━━━ Vorliegender Text ━━━
Icarus Excel 2014 im Test: E-Book-Reader mit Stift für das DIN-A4-Format
4/5Bedienung und Lesen
Das unbeleuchtete, 9,7 Zoll große E-Ink-Display löst mit 825 × 1.200 Bildpunkten auf, was in einer Pixeldichte von 153 ppi resultiert. Die Darstellungsqualität der angezeigten Inhalte ist gut, kommt an die Darstellung kleiner Schriften wie auf kleineren Geräten mit ähnlicher Auflösung aber nicht heran. Trotzdem ist die Darstellungsqualität besser als bei Tablets gleicher Größe und Auflösung. Durch den hellen Hintergrund und die dunkle Schrift verfügt die Neuauflage des Excel über ein zum Lesen gutes Kontrastverhältnis.
Der auf eine Taktfrequenz von einem Gigahertz beschleunigte Single-Core-Prozessor agiert in Kombination mit dem gerade einmal 512 Megabyte messenden Arbeitsspeicher ein wenig behäbig. Seitenwechsel dauern gegenüber einem aktuellen Kindle Paperwhite fast doppelt so lange, auch wenn nur geringfügig mehr Bildpunkte versorgt werden müssen.
Der induktive Touchscreen mit Wacom-Digitizer kann nur per Stifteingabe bedient werden, auf Finger reagiert er nicht. Über Bluetooth 4.0 lassen sich zudem Maus und Tastatur verwenden, was das Arbeiten enorm erleichtern kann. Darüber hinaus steht WLAN nach 802.11 b/g/n bereit.
Der von Android bekannte Homescreen wird im Auslieferungszustand durch die Bücherübersicht ersetzt, die die zuletzt gelesenen oder zuletzt hinzugefügten Inhalte anzeigt. Darüber hinaus bietet der Reader mit der Bibliothek eine weitere Ansicht, die diverse Möglichkeiten zum Sortieren anbietet. Über den Menüpunkt „Verlauf“ gibt eine tabellarische Übersicht über den Leseverlauf für jedes Buch in der Bibliothek Aufschluss, wobei unter anderem Leseanfang, letztes Lesen, Seitenanzahl, Lesezeit und eine Schätzung für die noch benötigte Lesezeit ausgegeben werden.
━━━
→ **Aufgabe A**:
Beantworte diese Fragen zum Testbericht:
(i) Welche Pixeldichte hat das Display?
(ii) Wie groß ist der Arbeitsspeicher?
(iii) Welche Bluetooth-Version wird genannt?
Die Auflistung hat mit dem Testbericht nichts zu tun.
━━━ Quelldaten ━━━
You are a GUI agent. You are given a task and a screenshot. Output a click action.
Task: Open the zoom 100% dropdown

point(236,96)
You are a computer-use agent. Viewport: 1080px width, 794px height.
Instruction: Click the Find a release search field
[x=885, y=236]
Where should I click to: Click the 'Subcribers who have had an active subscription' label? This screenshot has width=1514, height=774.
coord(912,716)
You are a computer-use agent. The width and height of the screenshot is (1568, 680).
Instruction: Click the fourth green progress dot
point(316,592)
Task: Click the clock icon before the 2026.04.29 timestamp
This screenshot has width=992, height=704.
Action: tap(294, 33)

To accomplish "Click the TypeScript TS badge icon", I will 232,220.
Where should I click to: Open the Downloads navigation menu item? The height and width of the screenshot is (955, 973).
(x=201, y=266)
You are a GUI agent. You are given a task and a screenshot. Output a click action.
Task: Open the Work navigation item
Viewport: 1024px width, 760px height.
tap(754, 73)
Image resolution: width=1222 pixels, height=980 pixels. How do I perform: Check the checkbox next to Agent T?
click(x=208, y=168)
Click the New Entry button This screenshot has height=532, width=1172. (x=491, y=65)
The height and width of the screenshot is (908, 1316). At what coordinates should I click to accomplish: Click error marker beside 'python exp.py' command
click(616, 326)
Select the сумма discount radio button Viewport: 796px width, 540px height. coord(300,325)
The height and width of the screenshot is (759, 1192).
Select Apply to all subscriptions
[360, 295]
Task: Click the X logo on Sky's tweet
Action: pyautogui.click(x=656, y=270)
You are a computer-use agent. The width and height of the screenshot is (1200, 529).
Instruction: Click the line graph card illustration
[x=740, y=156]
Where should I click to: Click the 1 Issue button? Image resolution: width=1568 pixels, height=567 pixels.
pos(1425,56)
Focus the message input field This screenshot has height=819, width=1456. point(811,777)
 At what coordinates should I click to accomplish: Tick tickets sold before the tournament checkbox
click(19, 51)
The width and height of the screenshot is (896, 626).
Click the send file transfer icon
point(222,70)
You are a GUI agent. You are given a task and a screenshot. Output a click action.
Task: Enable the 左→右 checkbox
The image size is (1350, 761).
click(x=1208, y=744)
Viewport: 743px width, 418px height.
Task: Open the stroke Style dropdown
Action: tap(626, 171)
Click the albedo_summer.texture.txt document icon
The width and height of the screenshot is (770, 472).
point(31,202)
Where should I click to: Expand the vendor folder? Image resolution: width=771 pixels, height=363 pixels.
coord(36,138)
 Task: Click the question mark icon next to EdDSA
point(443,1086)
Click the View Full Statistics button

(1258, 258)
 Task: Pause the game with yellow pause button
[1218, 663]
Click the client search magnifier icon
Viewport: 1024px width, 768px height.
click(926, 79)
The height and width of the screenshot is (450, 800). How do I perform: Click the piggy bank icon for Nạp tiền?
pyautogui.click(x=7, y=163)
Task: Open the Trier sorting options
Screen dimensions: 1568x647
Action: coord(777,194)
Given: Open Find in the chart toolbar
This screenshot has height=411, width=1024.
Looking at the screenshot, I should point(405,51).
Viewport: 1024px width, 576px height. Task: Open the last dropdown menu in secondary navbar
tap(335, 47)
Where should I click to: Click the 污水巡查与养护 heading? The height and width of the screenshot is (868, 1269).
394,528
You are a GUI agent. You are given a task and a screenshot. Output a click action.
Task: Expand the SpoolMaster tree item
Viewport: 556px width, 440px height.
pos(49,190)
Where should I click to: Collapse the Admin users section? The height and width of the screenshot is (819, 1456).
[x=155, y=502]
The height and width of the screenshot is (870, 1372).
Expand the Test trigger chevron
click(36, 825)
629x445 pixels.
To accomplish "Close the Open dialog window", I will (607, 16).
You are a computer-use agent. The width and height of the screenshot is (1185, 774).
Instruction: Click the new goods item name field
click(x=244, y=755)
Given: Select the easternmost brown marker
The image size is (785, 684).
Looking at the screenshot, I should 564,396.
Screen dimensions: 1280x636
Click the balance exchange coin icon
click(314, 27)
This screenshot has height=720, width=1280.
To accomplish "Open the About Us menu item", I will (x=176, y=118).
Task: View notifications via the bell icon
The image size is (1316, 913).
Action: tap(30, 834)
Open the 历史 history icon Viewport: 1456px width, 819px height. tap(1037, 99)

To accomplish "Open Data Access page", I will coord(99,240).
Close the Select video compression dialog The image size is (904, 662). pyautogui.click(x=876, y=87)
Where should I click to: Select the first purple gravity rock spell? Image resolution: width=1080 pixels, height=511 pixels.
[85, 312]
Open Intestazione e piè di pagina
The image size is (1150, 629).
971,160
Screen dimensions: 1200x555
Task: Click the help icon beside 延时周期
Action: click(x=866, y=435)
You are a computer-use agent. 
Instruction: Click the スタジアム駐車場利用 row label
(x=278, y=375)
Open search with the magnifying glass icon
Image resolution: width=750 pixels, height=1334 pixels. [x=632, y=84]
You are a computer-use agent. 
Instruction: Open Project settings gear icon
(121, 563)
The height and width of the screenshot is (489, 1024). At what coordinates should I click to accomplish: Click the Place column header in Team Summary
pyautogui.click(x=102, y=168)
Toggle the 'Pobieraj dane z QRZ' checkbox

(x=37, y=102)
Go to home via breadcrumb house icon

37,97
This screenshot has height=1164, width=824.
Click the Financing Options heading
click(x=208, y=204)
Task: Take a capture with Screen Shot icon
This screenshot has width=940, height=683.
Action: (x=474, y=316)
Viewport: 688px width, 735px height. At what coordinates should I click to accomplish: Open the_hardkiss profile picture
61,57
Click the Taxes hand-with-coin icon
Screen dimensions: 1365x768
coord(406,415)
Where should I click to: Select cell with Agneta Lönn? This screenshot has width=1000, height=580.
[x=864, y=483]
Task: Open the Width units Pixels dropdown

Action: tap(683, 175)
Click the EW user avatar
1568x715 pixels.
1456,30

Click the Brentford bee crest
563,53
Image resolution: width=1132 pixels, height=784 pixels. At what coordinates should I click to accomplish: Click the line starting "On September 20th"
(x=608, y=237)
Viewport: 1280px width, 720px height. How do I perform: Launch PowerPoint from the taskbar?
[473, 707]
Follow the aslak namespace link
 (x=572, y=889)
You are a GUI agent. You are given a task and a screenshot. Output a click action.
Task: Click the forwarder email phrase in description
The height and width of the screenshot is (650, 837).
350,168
━━━
→ **Aufgabe B**:
Schreib aus der Auflistung den Teil genau ab, der mit der Zeile beginnt, die „Open the 历史“ enthält, und mit der Zeile endet, die „Close the Select“ enthält. Beide Zeilen gehören dazu.

→ **Ergebnis A**:
(i) 153 ppi
(ii) 512 Megabyte
(iii) Bluetooth 4.0

→ **Ergebnis B**:
Open the 历史 history icon Viewport: 1456px width, 819px height. tap(1037, 99)

To accomplish "Open Data Access page", I will coord(99,240).
Close the Select video compression dialog The image size is (904, 662). pyautogui.click(x=876, y=87)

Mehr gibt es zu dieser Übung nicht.